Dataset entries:
------------------------------------------------
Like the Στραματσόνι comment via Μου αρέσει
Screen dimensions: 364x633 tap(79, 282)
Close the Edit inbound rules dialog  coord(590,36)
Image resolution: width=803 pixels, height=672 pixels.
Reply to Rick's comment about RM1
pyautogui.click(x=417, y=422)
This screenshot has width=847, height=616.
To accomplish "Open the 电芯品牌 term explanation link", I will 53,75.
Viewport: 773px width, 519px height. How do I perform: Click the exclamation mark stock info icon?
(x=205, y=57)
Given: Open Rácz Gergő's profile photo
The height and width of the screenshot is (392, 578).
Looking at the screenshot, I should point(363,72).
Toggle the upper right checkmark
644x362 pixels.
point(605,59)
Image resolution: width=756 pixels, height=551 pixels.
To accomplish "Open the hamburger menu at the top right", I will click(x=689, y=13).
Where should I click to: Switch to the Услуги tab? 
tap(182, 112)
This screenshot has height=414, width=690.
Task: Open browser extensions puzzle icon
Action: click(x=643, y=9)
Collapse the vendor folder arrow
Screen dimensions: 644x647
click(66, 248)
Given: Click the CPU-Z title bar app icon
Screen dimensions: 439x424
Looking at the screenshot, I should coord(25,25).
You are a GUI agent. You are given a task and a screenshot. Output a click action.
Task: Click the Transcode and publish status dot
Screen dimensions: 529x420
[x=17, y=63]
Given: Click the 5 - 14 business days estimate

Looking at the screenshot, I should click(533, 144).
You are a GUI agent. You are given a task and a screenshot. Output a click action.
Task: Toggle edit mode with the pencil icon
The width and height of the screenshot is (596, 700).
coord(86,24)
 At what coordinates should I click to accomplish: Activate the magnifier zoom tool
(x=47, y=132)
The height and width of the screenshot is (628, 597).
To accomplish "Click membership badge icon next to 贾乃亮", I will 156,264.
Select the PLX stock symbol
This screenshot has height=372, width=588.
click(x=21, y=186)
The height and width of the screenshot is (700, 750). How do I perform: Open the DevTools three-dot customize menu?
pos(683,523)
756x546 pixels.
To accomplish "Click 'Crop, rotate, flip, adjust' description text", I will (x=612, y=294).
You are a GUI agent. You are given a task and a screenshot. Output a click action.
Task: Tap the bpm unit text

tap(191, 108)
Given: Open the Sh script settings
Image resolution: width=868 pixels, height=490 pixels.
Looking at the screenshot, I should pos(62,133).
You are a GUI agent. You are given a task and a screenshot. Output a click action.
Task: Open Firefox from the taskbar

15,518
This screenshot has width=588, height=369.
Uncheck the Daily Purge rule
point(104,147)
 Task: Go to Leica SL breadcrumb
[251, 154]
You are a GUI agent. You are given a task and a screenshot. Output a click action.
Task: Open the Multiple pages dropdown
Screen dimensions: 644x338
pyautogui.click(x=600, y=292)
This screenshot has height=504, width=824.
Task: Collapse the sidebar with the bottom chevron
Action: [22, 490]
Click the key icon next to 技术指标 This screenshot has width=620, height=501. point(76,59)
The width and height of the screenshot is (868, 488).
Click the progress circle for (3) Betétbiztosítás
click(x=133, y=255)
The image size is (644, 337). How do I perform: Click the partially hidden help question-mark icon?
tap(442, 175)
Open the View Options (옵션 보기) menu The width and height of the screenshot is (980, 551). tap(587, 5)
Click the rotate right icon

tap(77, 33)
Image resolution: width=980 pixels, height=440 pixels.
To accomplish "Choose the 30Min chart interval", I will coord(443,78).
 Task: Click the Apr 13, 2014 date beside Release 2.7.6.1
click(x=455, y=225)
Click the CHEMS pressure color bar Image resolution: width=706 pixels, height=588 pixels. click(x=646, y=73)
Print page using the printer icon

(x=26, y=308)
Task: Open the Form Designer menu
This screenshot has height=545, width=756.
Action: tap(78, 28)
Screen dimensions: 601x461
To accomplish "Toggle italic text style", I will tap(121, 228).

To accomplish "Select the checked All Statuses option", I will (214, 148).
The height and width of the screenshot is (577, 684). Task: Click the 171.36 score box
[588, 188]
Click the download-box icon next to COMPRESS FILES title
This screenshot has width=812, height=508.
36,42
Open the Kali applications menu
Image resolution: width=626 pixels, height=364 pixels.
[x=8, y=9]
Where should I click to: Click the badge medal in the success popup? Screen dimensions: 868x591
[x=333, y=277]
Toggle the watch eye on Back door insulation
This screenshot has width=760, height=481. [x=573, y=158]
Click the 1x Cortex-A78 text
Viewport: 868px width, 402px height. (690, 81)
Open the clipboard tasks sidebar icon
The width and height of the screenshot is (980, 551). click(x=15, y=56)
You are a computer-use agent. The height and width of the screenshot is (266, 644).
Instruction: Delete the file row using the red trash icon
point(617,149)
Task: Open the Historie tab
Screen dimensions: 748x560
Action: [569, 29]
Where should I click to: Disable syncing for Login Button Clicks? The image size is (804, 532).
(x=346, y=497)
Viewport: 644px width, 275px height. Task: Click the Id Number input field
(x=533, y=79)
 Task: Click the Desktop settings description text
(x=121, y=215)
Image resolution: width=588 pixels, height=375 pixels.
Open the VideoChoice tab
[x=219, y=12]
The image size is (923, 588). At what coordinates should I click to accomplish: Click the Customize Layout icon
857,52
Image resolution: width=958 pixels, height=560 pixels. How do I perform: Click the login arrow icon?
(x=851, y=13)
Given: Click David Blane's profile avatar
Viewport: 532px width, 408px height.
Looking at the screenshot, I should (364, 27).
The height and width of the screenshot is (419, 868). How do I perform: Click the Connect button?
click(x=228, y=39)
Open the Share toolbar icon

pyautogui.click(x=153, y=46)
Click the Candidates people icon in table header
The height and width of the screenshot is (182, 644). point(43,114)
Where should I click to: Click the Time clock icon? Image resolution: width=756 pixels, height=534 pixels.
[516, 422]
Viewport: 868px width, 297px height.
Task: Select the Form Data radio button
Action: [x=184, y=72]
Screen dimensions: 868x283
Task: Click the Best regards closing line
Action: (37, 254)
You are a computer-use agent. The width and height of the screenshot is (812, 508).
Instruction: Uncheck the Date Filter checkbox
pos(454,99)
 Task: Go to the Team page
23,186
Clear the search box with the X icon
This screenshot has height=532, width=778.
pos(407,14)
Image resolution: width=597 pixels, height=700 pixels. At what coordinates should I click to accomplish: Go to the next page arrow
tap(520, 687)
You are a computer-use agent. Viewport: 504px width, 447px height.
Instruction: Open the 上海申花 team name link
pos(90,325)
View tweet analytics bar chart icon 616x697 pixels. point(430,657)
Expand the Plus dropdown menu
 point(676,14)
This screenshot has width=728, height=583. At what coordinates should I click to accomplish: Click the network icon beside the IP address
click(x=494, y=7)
------------------------------------------------
## [Problem requirements]
Every line above should be written out again exactly as it stands.

## [Response to the exercise]
Like the Στραματσόνι comment via Μου αρέσει
Screen dimensions: 364x633 tap(79, 282)
Close the Edit inbound rules dialog  coord(590,36)
Image resolution: width=803 pixels, height=672 pixels.
Reply to Rick's comment about RM1
pyautogui.click(x=417, y=422)
This screenshot has width=847, height=616.
To accomplish "Open the 电芯品牌 term explanation link", I will 53,75.
Viewport: 773px width, 519px height. How do I perform: Click the exclamation mark stock info icon?
(x=205, y=57)
Given: Open Rácz Gergő's profile photo
The height and width of the screenshot is (392, 578).
Looking at the screenshot, I should point(363,72).
Toggle the upper right checkmark
644x362 pixels.
point(605,59)
Image resolution: width=756 pixels, height=551 pixels.
To accomplish "Open the hamburger menu at the top right", I will click(x=689, y=13).
Where should I click to: Switch to the Услуги tab? 
tap(182, 112)
This screenshot has height=414, width=690.
Task: Open browser extensions puzzle icon
Action: click(x=643, y=9)
Collapse the vendor folder arrow
Screen dimensions: 644x647
click(66, 248)
Given: Click the CPU-Z title bar app icon
Screen dimensions: 439x424
Looking at the screenshot, I should coord(25,25).
You are a GUI agent. You are given a task and a screenshot. Output a click action.
Task: Click the Transcode and publish status dot
Screen dimensions: 529x420
[x=17, y=63]
Given: Click the 5 - 14 business days estimate

Looking at the screenshot, I should click(533, 144).
You are a GUI agent. You are given a task and a screenshot. Output a click action.
Task: Toggle edit mode with the pencil icon
The width and height of the screenshot is (596, 700).
coord(86,24)
 At what coordinates should I click to accomplish: Activate the magnifier zoom tool
(x=47, y=132)
The height and width of the screenshot is (628, 597).
To accomplish "Click membership badge icon next to 贾乃亮", I will 156,264.
Select the PLX stock symbol
This screenshot has height=372, width=588.
click(x=21, y=186)
The height and width of the screenshot is (700, 750). How do I perform: Open the DevTools three-dot customize menu?
pos(683,523)
756x546 pixels.
To accomplish "Click 'Crop, rotate, flip, adjust' description text", I will (x=612, y=294).
You are a GUI agent. You are given a task and a screenshot. Output a click action.
Task: Tap the bpm unit text

tap(191, 108)
Given: Open the Sh script settings
Image resolution: width=868 pixels, height=490 pixels.
Looking at the screenshot, I should pos(62,133).
You are a GUI agent. You are given a task and a screenshot. Output a click action.
Task: Open Firefox from the taskbar

15,518
This screenshot has width=588, height=369.
Uncheck the Daily Purge rule
point(104,147)
 Task: Go to Leica SL breadcrumb
[251, 154]
You are a GUI agent. You are given a task and a screenshot. Output a click action.
Task: Open the Multiple pages dropdown
Screen dimensions: 644x338
pyautogui.click(x=600, y=292)
This screenshot has height=504, width=824.
Task: Collapse the sidebar with the bottom chevron
Action: [22, 490]
Click the key icon next to 技术指标 This screenshot has width=620, height=501. point(76,59)
The width and height of the screenshot is (868, 488).
Click the progress circle for (3) Betétbiztosítás
click(x=133, y=255)
The image size is (644, 337). How do I perform: Click the partially hidden help question-mark icon?
tap(442, 175)
Open the View Options (옵션 보기) menu The width and height of the screenshot is (980, 551). tap(587, 5)
Click the rotate right icon

tap(77, 33)
Image resolution: width=980 pixels, height=440 pixels.
To accomplish "Choose the 30Min chart interval", I will coord(443,78).
 Task: Click the Apr 13, 2014 date beside Release 2.7.6.1
click(x=455, y=225)
Click the CHEMS pressure color bar Image resolution: width=706 pixels, height=588 pixels. click(x=646, y=73)
Print page using the printer icon

(x=26, y=308)
Task: Open the Form Designer menu
This screenshot has height=545, width=756.
Action: tap(78, 28)
Screen dimensions: 601x461
To accomplish "Toggle italic text style", I will tap(121, 228).

To accomplish "Select the checked All Statuses option", I will (214, 148).
The height and width of the screenshot is (577, 684). Task: Click the 171.36 score box
[588, 188]
Click the download-box icon next to COMPRESS FILES title
This screenshot has width=812, height=508.
36,42
Open the Kali applications menu
Image resolution: width=626 pixels, height=364 pixels.
[x=8, y=9]
Where should I click to: Click the badge medal in the success popup? Screen dimensions: 868x591
[x=333, y=277]
Toggle the watch eye on Back door insulation
This screenshot has width=760, height=481. [x=573, y=158]
Click the 1x Cortex-A78 text
Viewport: 868px width, 402px height. (690, 81)
Open the clipboard tasks sidebar icon
The width and height of the screenshot is (980, 551). click(x=15, y=56)
You are a computer-use agent. The height and width of the screenshot is (266, 644).
Instruction: Delete the file row using the red trash icon
point(617,149)
Task: Open the Historie tab
Screen dimensions: 748x560
Action: [569, 29]
Where should I click to: Disable syncing for Login Button Clicks? The image size is (804, 532).
(x=346, y=497)
Viewport: 644px width, 275px height. Task: Click the Id Number input field
(x=533, y=79)
 Task: Click the Desktop settings description text
(x=121, y=215)
Image resolution: width=588 pixels, height=375 pixels.
Open the VideoChoice tab
[x=219, y=12]
The image size is (923, 588). At what coordinates should I click to accomplish: Click the Customize Layout icon
857,52
Image resolution: width=958 pixels, height=560 pixels. How do I perform: Click the login arrow icon?
(x=851, y=13)
Given: Click David Blane's profile avatar
Viewport: 532px width, 408px height.
Looking at the screenshot, I should (364, 27).
The height and width of the screenshot is (419, 868). How do I perform: Click the Connect button?
click(x=228, y=39)
Open the Share toolbar icon

pyautogui.click(x=153, y=46)
Click the Candidates people icon in table header
The height and width of the screenshot is (182, 644). point(43,114)
Where should I click to: Click the Time clock icon? Image resolution: width=756 pixels, height=534 pixels.
[516, 422]
Viewport: 868px width, 297px height.
Task: Select the Form Data radio button
Action: [x=184, y=72]
Screen dimensions: 868x283
Task: Click the Best regards closing line
Action: (37, 254)
You are a computer-use agent. The width and height of the screenshot is (812, 508).
Instruction: Uncheck the Date Filter checkbox
pos(454,99)
 Task: Go to the Team page
23,186
Clear the search box with the X icon
This screenshot has height=532, width=778.
pos(407,14)
Image resolution: width=597 pixels, height=700 pixels. At what coordinates should I click to accomplish: Go to the next page arrow
tap(520, 687)
You are a computer-use agent. Viewport: 504px width, 447px height.
Instruction: Open the 上海申花 team name link
pos(90,325)
View tweet analytics bar chart icon 616x697 pixels. point(430,657)
Expand the Plus dropdown menu
 point(676,14)
This screenshot has width=728, height=583. At what coordinates should I click to accomplish: Click the network icon beside the IP address
click(x=494, y=7)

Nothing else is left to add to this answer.